Norwich could have been expected to defer to the King’s request for the re-election to the Parliament of 1515 of those who had sat in its precursor, but only Clerke was available, Harydance having died in February 1514. Whether Clerke was re-elected is not known, for the names are again lost, but if he was his attendance at the second session fell within his first mayoralty. It is clear that he did not sit in the Parliament of 1523, yet another for which no names survive, since on 5 June, five days before the second session opened, he and Thomas Aldrich were chosen by the Norwich assembly to go to London about the dispute with the priory.
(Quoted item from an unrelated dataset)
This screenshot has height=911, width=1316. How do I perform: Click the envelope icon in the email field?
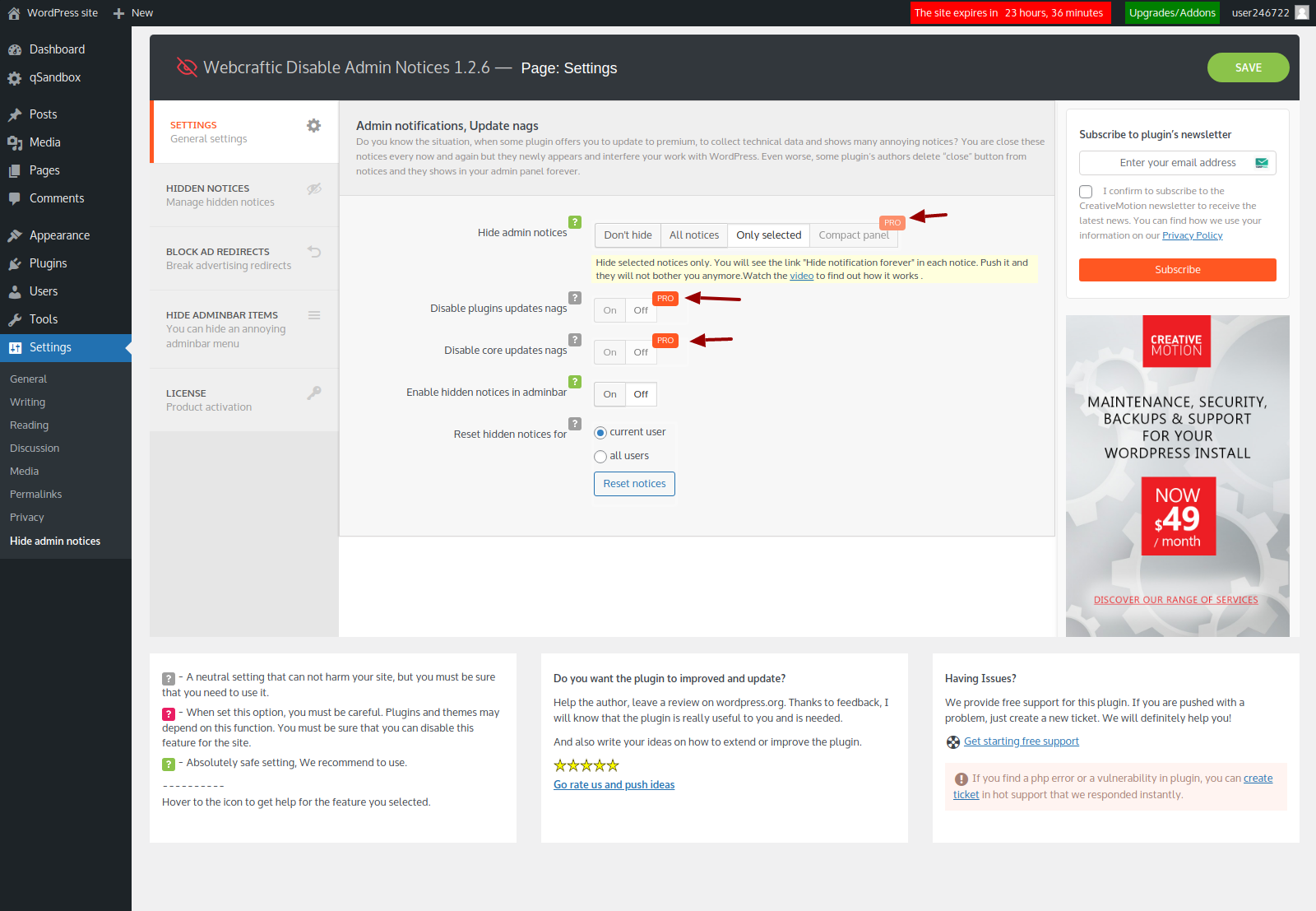point(1261,162)
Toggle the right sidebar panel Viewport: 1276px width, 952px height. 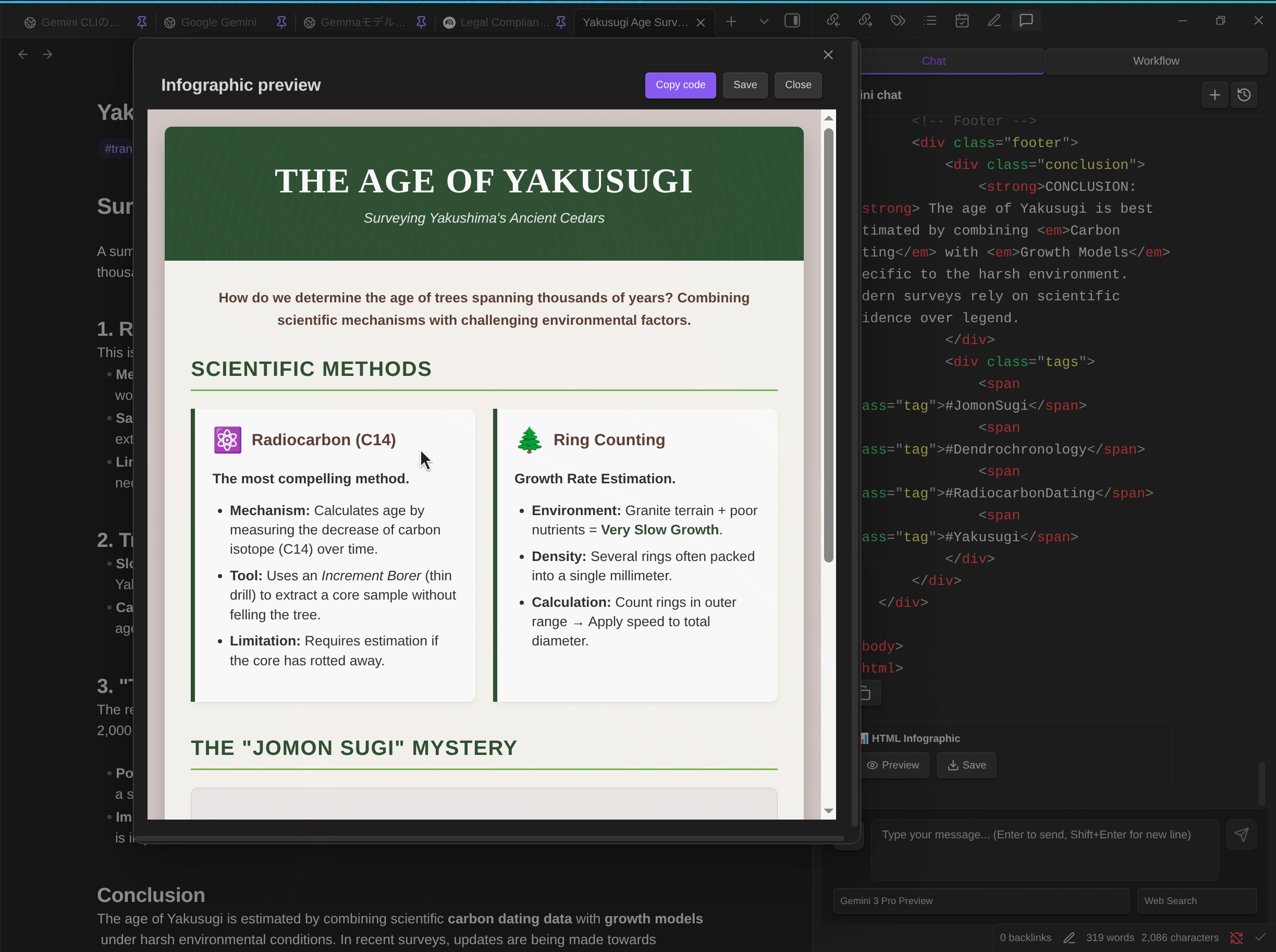coord(792,21)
Having at first declined to repeat a journey which they had made in the previous year, both agreed to do so and were rewarded with concessions, Clerke’s being his exemption from the mayoralty for seven years from his last tenure. In September 1524 he was one of the aldermen who bound the city to abide by Wolsey’s decision in the matter.5

Clerke was an executor or supervisor of the wills of his parents, his stepfather Robert Thorp and his brother Gregory, but if he made one himself it has not been found. The inscription on his tomb in St. Andrew’s, Norwich, records his death on 22 Mar. 1528 and the names of his three wives.6

Ref Volumes: 1509-1558

Author: Roger Virgoe

Notes

  • 1. Norwich ass. procs. 2, f. 82; Recs. Norwich, ed. Hudson and Tingey, i. 316.
  • 2. Date of birth estimated from admission as freeman. Norwich ass. procs. 2, f. 103v; old free bk. f. 57v; Blomefield, Norf. iv. 307, 494; LP Hen. VIII, i.
  • 3. Norwich ass. procs. 2 passim; Statutes, iii. 81, 113, 174; LP Hen. VIII, iii. iv.
  • 4. PCC 28 Holder; Norwich old free bk. f. 57v; chamberlains’ accts. 1512-19 passim; ass. procs. 2, ff. 62, 82; LP Hen. VIII, i; House of Lords RO, Original Acts 5 Hen. VIII, no. 4; Recs. Norwich, i. 316.
  • 5. Norwich ass procs. 2, ff. 113-18; LP Hen. VIII, iv.
  • 6. Norwich ass. procs. 2, f. 103v; PCC 19 Moone, 28 Holder; Blomefield, iv. 307; B. Cozens-Hardy and E. A. Kent, Mayors of Norwich, 41.